6.  Let the Affordable Care Act (Health Care Reform) Do Its Job

The Affordable Care Act includes many measures to control costs as well as models for reform that will increase the solvency of the Medicare program and lower the deficit while protecting Medicare's guaranteed benefits. The Congressional Budget Office estimates that repealing or defunding ACA would add $230 billion to the deficit while ignoring the real issue of rising overall health care costs, which contribute heavily to the growing national debt.  ACA includes strong measures to allow CMS to combat fraud, waste, and abuse that will bring down costs, as well as a variety of pilot and demonstration projects that aim to bring better care and quality to beneficiaries. Allowing ACA to do its job will create a foundation on which to build by improving care and holding down costs for taxpayers.

Conclusion

"Protecting" Medicare by shifting costs from the federal government to beneficiaries and their families through the creation of a private Medicare voucher system is a perversion of Medicare's purpose. Medicare was enacted to protect older, disabled people and their families from illness and financial ruin due to health care costs. The Center for Medicare Advocacy's recommendations promote financial solvency without doing it at the expense of beneficiaries.

The Ryan Plan would enrich insurance companies while leaving beneficiaries with inadequate purchasing power in an increasingly expensive health care market.  It would end Medicare and begin a new private system that would be more expensive and more costly for older and disabled people. It would limit people's choice of physicians and health care providers.  Simply stated, you can't save Medicare by ending it.

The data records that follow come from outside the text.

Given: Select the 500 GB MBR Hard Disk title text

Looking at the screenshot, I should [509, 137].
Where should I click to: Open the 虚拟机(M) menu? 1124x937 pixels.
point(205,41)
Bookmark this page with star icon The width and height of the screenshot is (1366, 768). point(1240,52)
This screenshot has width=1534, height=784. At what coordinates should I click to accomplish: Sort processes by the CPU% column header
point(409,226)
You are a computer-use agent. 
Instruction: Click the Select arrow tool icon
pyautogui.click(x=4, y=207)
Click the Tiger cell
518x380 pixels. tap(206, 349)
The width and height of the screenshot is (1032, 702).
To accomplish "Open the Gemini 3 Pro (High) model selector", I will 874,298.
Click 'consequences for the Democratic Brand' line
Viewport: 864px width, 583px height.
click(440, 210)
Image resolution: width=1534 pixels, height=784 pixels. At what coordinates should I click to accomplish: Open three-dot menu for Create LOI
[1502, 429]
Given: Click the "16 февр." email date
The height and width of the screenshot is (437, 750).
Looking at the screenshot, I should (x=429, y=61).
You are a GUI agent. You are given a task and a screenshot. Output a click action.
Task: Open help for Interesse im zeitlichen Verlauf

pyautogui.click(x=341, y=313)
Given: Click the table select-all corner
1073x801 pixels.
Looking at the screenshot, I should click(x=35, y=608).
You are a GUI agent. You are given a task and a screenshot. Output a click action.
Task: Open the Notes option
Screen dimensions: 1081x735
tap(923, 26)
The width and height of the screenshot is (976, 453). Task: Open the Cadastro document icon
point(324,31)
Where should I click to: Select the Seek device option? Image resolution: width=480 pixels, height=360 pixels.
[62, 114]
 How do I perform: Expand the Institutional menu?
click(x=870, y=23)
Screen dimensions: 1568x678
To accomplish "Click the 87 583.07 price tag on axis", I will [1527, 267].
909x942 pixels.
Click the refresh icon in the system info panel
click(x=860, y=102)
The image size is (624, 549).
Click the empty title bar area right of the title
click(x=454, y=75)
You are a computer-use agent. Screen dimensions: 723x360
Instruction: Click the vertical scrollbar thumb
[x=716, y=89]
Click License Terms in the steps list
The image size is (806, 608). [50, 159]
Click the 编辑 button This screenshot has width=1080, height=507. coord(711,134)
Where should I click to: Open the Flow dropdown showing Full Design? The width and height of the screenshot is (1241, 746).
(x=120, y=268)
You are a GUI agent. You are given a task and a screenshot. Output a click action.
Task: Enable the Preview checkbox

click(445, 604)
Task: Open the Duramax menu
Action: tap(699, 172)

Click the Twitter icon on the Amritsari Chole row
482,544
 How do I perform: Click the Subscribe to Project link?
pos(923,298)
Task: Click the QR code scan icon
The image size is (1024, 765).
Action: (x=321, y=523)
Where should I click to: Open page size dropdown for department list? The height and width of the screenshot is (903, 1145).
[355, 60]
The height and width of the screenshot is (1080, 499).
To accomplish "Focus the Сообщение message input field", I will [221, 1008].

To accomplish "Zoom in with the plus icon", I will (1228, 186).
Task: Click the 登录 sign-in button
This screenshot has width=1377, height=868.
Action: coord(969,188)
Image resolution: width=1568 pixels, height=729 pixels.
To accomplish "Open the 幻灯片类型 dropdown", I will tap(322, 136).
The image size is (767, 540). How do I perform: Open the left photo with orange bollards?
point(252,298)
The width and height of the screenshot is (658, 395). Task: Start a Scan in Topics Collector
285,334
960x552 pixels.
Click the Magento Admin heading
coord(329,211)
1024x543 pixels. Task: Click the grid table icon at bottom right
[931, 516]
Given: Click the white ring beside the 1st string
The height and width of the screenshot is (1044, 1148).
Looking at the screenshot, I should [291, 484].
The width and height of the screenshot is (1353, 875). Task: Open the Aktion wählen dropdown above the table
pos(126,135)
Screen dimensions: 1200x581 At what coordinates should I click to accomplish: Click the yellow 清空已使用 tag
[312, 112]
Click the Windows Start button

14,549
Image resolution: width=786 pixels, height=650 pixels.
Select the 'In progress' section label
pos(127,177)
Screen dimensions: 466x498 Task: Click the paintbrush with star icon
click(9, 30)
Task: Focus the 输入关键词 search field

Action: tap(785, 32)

Once again, thank you for this opportunity to speak to you about Medicare's future.

Judith A. Stein, Esq. 

October 2, 2012


 

 

 


[1] For example, a recent study finds that less than 10% of people with Medicare Part D enroll in what would be the most cost-effective plan for them.  (National Bureau of Economic Research, "Plan Selection in Medicare Part D," (June 2012).
[2] Medicare Payment Advisory Commission (MedPAC).  According to the Centers for Medicare & Medicaid Services, in 2012 Medicare Advantage plans are paid on average 7% more than similar beneficiary services would cost in traditional Medicare.
[3] Congressional Budget Office; Health Care Affairs, (9/20/2011).
[4]  Kaiser Family Foundation analysis of Medicare Trustees Report 2012.